Among endothelin receptor antagonists, Sitaxentan sodium CAS 210421-74-2 stands out for the scale of its subtype selectivity: it blocks the ETA receptor at an IC50 of 1.4 nM while requiring roughly 7000 times that concentration to act on ETB. The compound traveled through development under the names TBC-11251 and IPI 1040 before reaching the market as Thelin for pulmonary arterial hypertension, a product later pulled due to liver toxicity findings. The Sitaxentan sodium molecular weight comes to 476.9 Da. The Sitaxentan sodium molecular structure pairs an isoxazole-sulfonamide unit with a benzodioxole acetyl side chain; in its sodium salt form, the Sitaxentan sodium chemical structure (also known by the code PF-01228305) dissolves readily in both water and DMSO, a practical feature for assay preparation.
Application of Sitaxentan sodium
Researchers reach for Sitaxentan sodium specifically when they need to isolate ETA-driven effects from the broader endothelin signaling network, since ETB activation produces largely opposite outcomes - nitric oxide release and receptor-mediated clearance of circulating endothelin. The compound's selectivity margin means the Sitaxentan sodium structure delivers a sharper experimental signal than older, non-selective endothelin antagonists whenever a study hinges on distinguishing ETA-specific vasoconstriction or cell proliferation from ETB activity. That property has kept it in active use across pulmonary hypertension models, vascular remodeling work, and fibrosis research tied to endothelin signaling.
In Vitro
Cell-based work in COS-7 cells confirmed that sitaxentan does more than occupy the receptor - it blocks the downstream signal, suppressing endothelin-1-triggered phosphoinositol hydrolysis with a pA2 value of 8. A separate phosphoinositide turnover assay produced a Ki of 0.69 nM, closely tracking the potency seen in direct binding studies. The agreement between these functional and binding measurements across independent laboratories is what makes the published IC50 trustworthy as a true reflection of receptor antagonism rather than a quirk of one particular assay design.
In Vivo
Rats subjected to acute hypoxia developed pulmonary hypertension that sitaxentan reversed at an ED50 of 0.5 mg/kg, and in a separate mouse model of arterial injury, the compound limited the resulting neointimal lesion - evidence that ETA blockade curbs vascular smooth muscle growth even apart from its blood pressure effects. Lung injury induced by bleomycin in mice responded similarly: a 15 mg/kg dose of sitaxentan cut bronchoalveolar pleocytosis, reduced collagen buildup, limited fibrotic changes, and left animals with better lung mechanics overall. Extending the dosing to 28 days in a chronic wire-injury model produced the same antiproliferative outcome in femoral arteries, confirming the effect holds up beyond single-dose experiments.

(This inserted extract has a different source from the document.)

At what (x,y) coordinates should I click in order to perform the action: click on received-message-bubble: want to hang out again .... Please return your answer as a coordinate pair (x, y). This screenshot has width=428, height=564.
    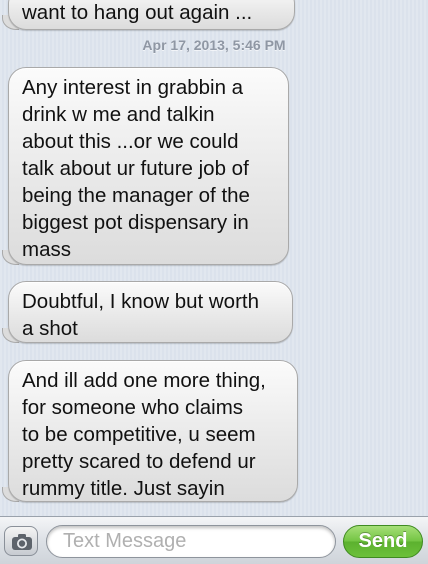
    Looking at the image, I should click on (148, 15).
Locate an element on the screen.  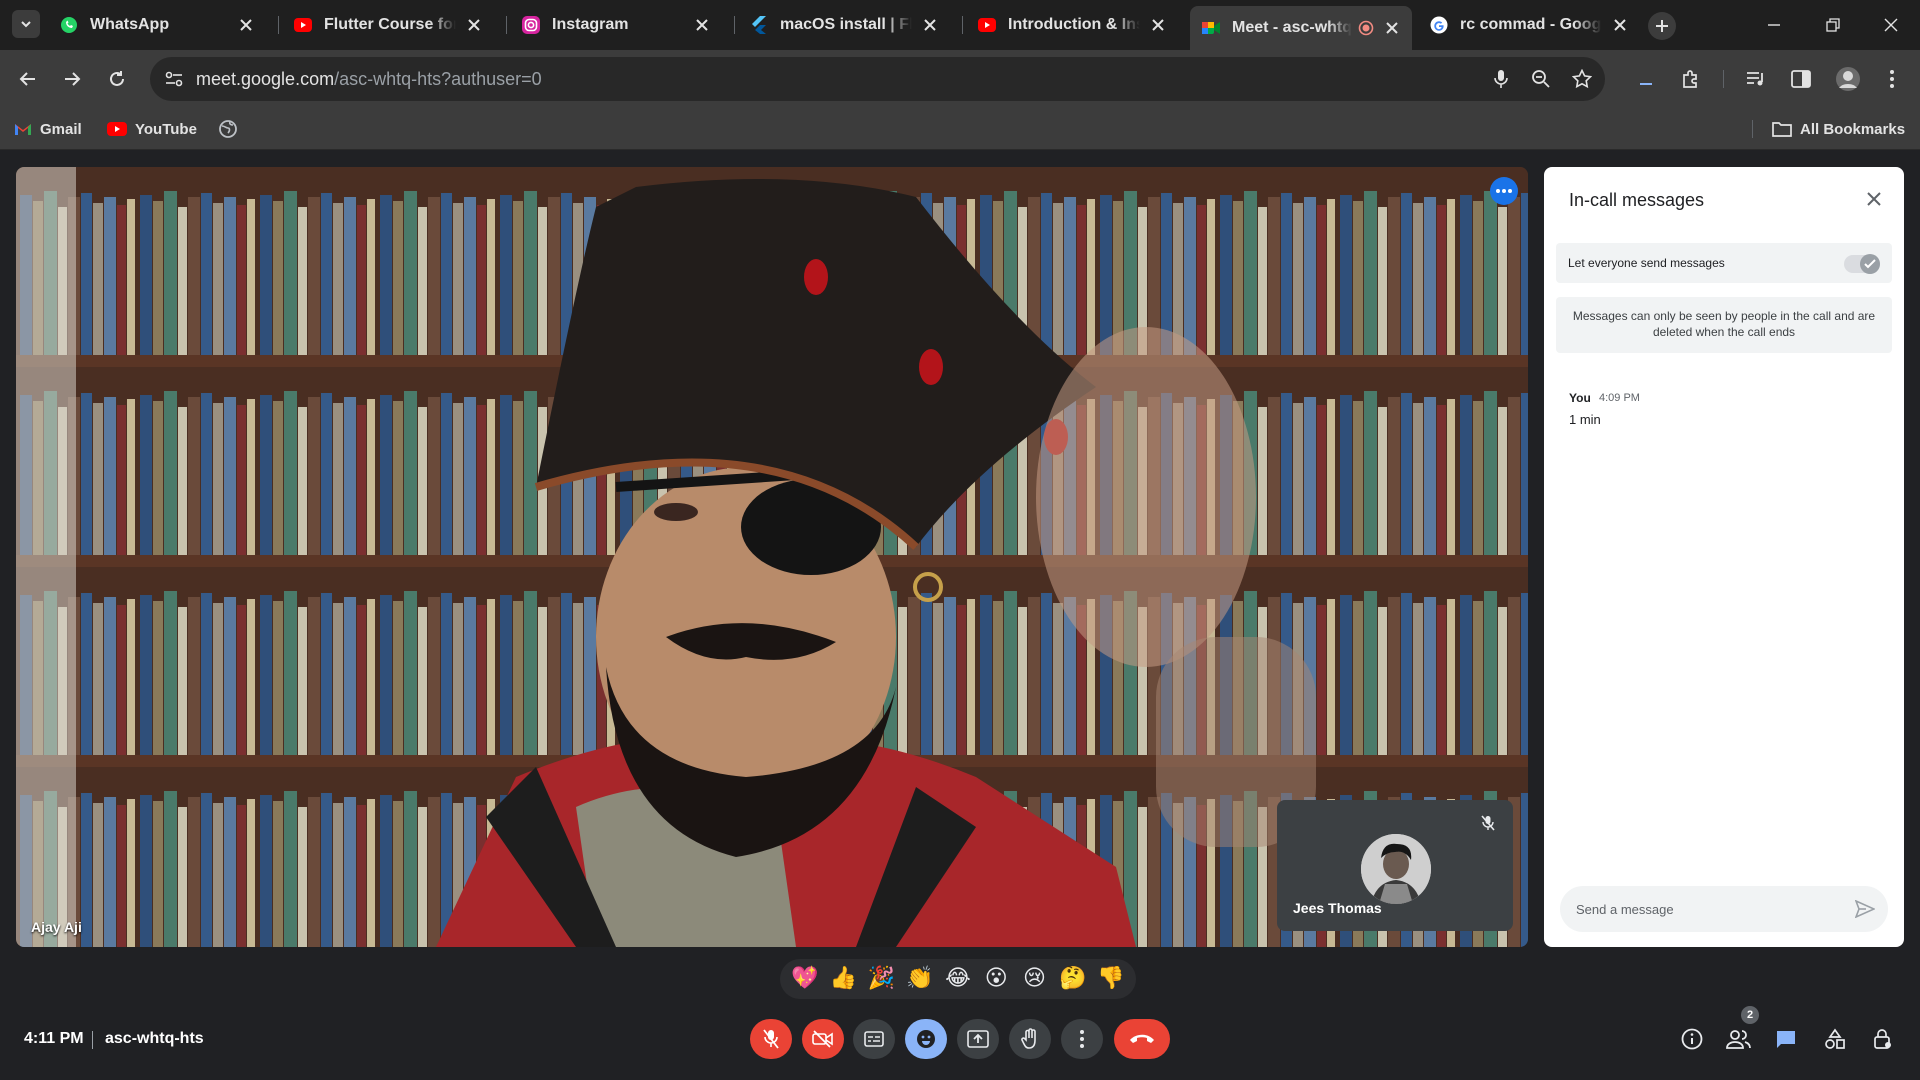
extensions-button is located at coordinates (1691, 79).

Biochemical and Physiological Actions
At the receptor level, sitaxentan works by competing directly with endothelin-1 for the ETA binding site on vascular smooth muscle, which shuts down the vasoconstriction and proliferative signaling that ET-1 would otherwise trigger. The physiological logic behind targeting ETA specifically comes from how differently the two endothelin receptor subtypes behave: ETA promotes constriction and cell growth, while ETB leans toward vasodilation and endothelin removal from circulation. Selective ETA blockade therefore lets a researcher shut down the pathological signaling arm without disturbing the protective functions that ETB provides.
Features and Benefits of Sitaxentan sodium
What makes Sitaxentan sodium (CAS 210421-74-2) valuable as a laboratory tool is the combination of sub-nanomolar receptor affinity with a selectivity margin rarely matched among endothelin antagonists, a profile verified independently through both binding and functional assays. Add to that its oral activity and a track record spanning pulmonary hypertension, vascular injury, and fibrosis models, and the result is a compound with substantial experimental breadth. Its withdrawal from clinical use has not diminished that research value - if anything, its well-documented pharmacology now serves as a comparison point for newer endothelin receptor antagonists entering development.